With this in mind, the conventional wisdom is that the Supreme Court vacancy will remain in place through the rest of the year, pushing the issue until 2017, at which point the new president and the next Senate will work on filling it.
But why assume that Republicans will be more responsible next year? The Huffington Post had an interesting piece on this.
Republican Senate leaders may have said repeatedly that they are delaying President Barack Obama's Supreme Court nominee so the people can have a say through this year's elections — but that doesn't mean they're going to give up their right to block that nominee if they don't like what the people decide. [...] "Clearly the requirement for 60 votes [to confirm a nominee for] the Supreme Court is going to remain, regardless of whether it's Republicans or Democrats that are in control of the Senate," Sen. Mike Rounds (R-S.D.) said.
Hmm. So GOP senators believe elections have consequences, except for the 2012 presidential race which doesn't, and "the people" should decide who gets to appoint the next Supreme Court justice, except Republicans may balk if "the people" elect someone the party dislikes.

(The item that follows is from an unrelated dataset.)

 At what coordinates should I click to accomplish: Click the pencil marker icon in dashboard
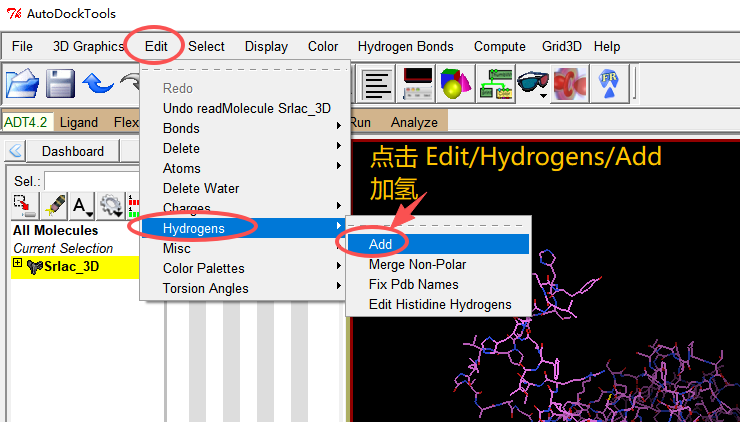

This, evidently, is not supposed to be a contradiction. "It's based upon what your Constitution will say, and based upon what your previous practices have been," Rounds told the Huffington Post. "In this case, I don't think there's any question but that you'll continue to have 60 votes necessary for a lifetime appointment to the United States Supreme Court."
To the extent that reality matters, the Constitution does not require super-majorities in the Senate to confirm judicial nominees, and "previous practices" have meant confirming justices by majority rule.
Sen. Jeff Flake (R-Ariz.), meanwhile, added this baffling perspective: "My theory is we ought to pick the most conservative jurist we can to replace Justice Scalia to maintain the balance of the court. But the principle that the next president should decide is not one that I share."
If the senator was quoted accurately, this might be one of the strangest arguments to date. "We" ought to pick the next Supreme Court justice? Who's "we"? The president shouldn't have the authority to choose the nominee? Was the Constitution quietly amended when no one was looking?
If the political world is thinking that next year, the process will go smoothly because the president Republicans despise will be out of office, that assumption needs to be reevaluated. At least some GOP senators believe an eight-member Supreme Court is no big deal, and it's entirely possible that Garland won't be the last nominee to be treated in a ridiculous way.